Snowbirding 2017 Postcards: Salton Sea Birds

A few photos from my visit to the Salton Sea.

While I was traveling around Arizona and California this winter, I had more than a few opportunities to do some photography. At the Salton Sea in California, which I visited in mid January, I spent much of a day photographing the birds along the salty water or walking on the barnacle beach. For most shots, I used a 70-300mm Nikkor lens on my Nikon D7100 DSLR. I thought I’d share the best of them in a quick “postcards” blog post here.

I suppose I should say a few things about the Salton Sea. It’s a strangely beautiful, highly saline lake in the middle of the desert in southern California. It’s surface is roughly 235 feet below sea level. It was formed years ago when the Colorado River flooded and jumped its banks, pouring water into the low-lying desert for about 16 months. There are no outlets; the lake is fed by irrigation runoff and kept level by evaporation. The salt level rises steadily. The beaches are not sand; they’re barnacles. The place is home to more than 300 species of birds, many of which are migratory. The visitor center has a lot of good information with friendly, knowledgeable staff. I would definitely visit again. You can learn more on Wikipedia and the Salton Sea Authority website.

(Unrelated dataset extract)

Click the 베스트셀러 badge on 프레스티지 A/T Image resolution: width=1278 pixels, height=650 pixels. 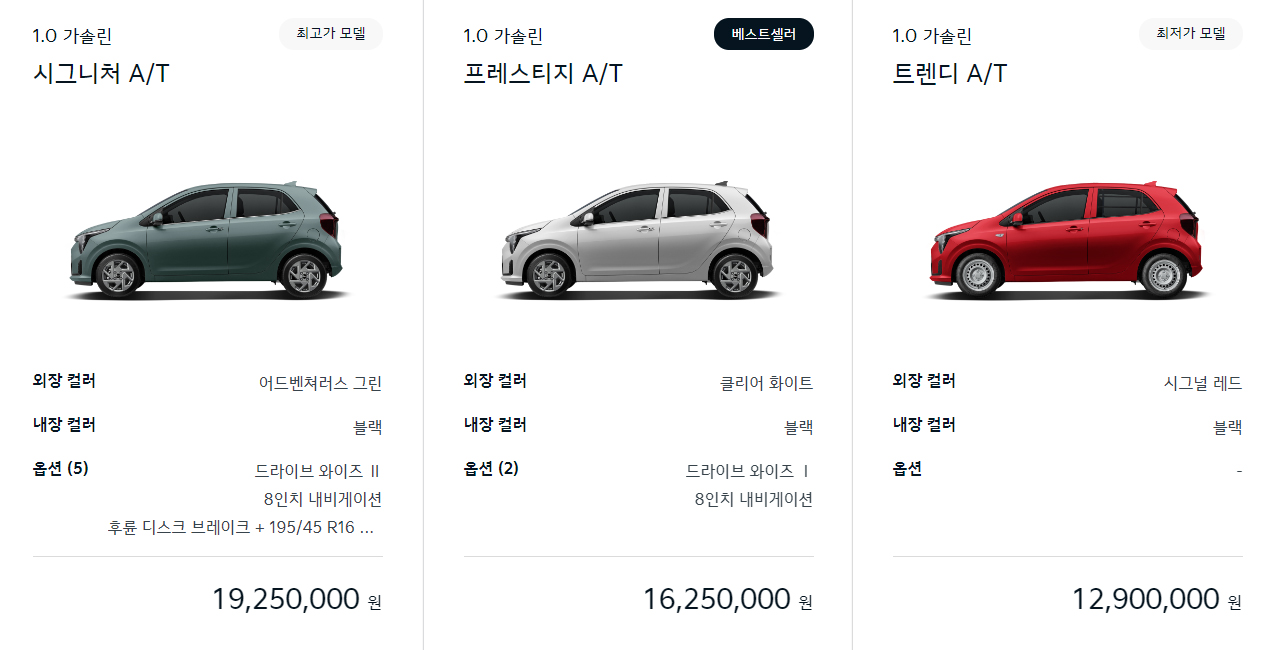763,33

Here are the bird photos. One of these days, I might get back into this blog entry to add captions with the names of the birds. If you know any that aren’t named here, please comment to let me know and I’ll add a caption.

Salton Sea Birds

Salton Sea Birds

Seagull at Salton Sea
Seagull at the Salton Sea.

Salton Sea Birds

White Heron at the Salton Sea
White Heron at the Salton Sea.

White Pelicans
White Pelicans at the Salton Sea.

Salton Sea Birds

Salton Sea Birds

Seagull at Salton Sea
Seagull at the Salton Sea.

Salton Sea Sunrise
Birds flying at sunrise over the Salton Sea.

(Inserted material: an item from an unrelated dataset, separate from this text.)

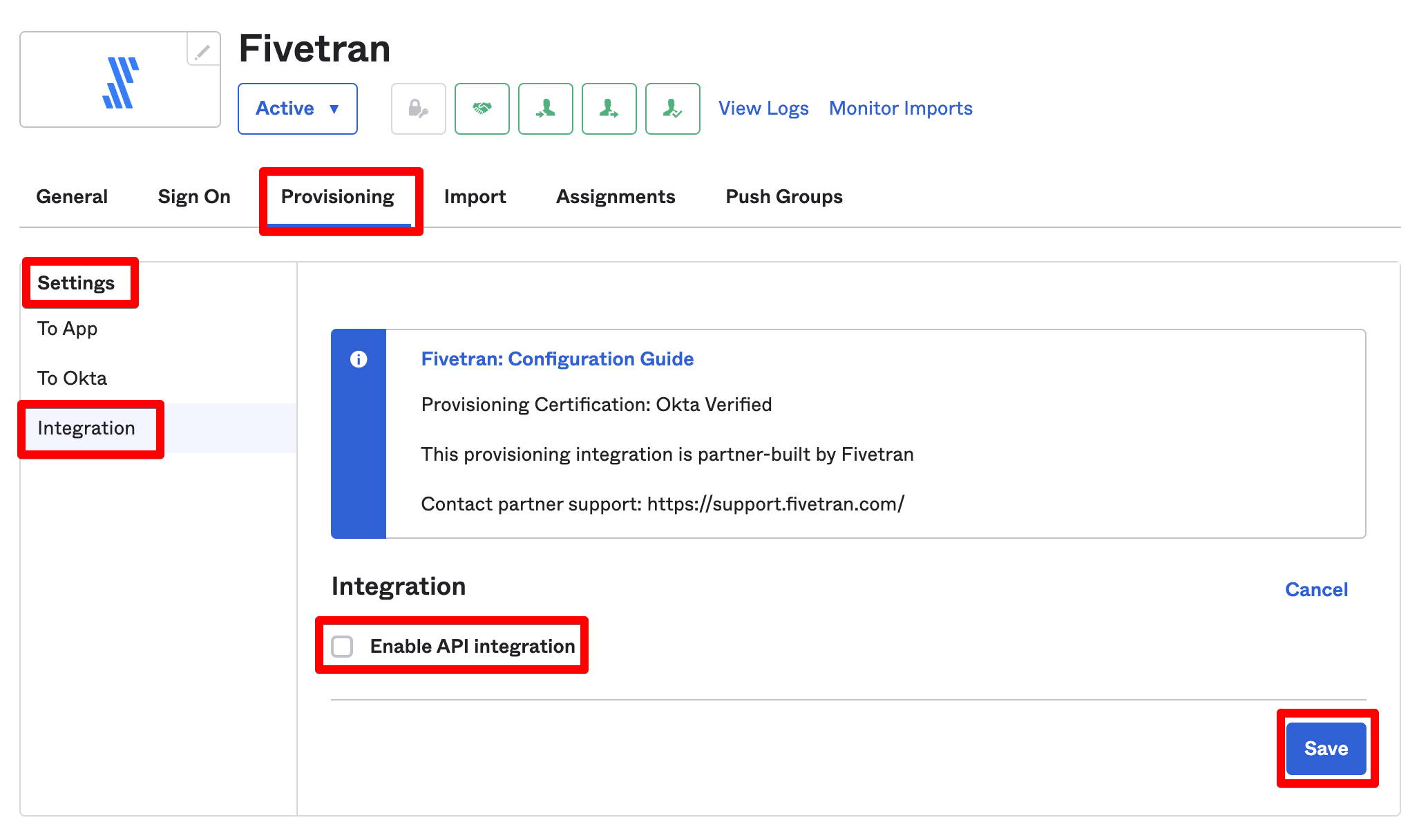Select the Integration sidebar item
This screenshot has height=840, width=1419.
[86, 428]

One thought on “Snowbirding 2017 Postcards: Salton Sea Birds

  1. Nice photos.
    Could the black and white birds in photos 1,2,7&8 be Black-necked stilts (Himantropus Mexicanos)?

    I think the large mottled bird in photo four could be a type of Marbled Godwit?
    There are major regional and seasonal differences in these birds, so chances are I’m way off target.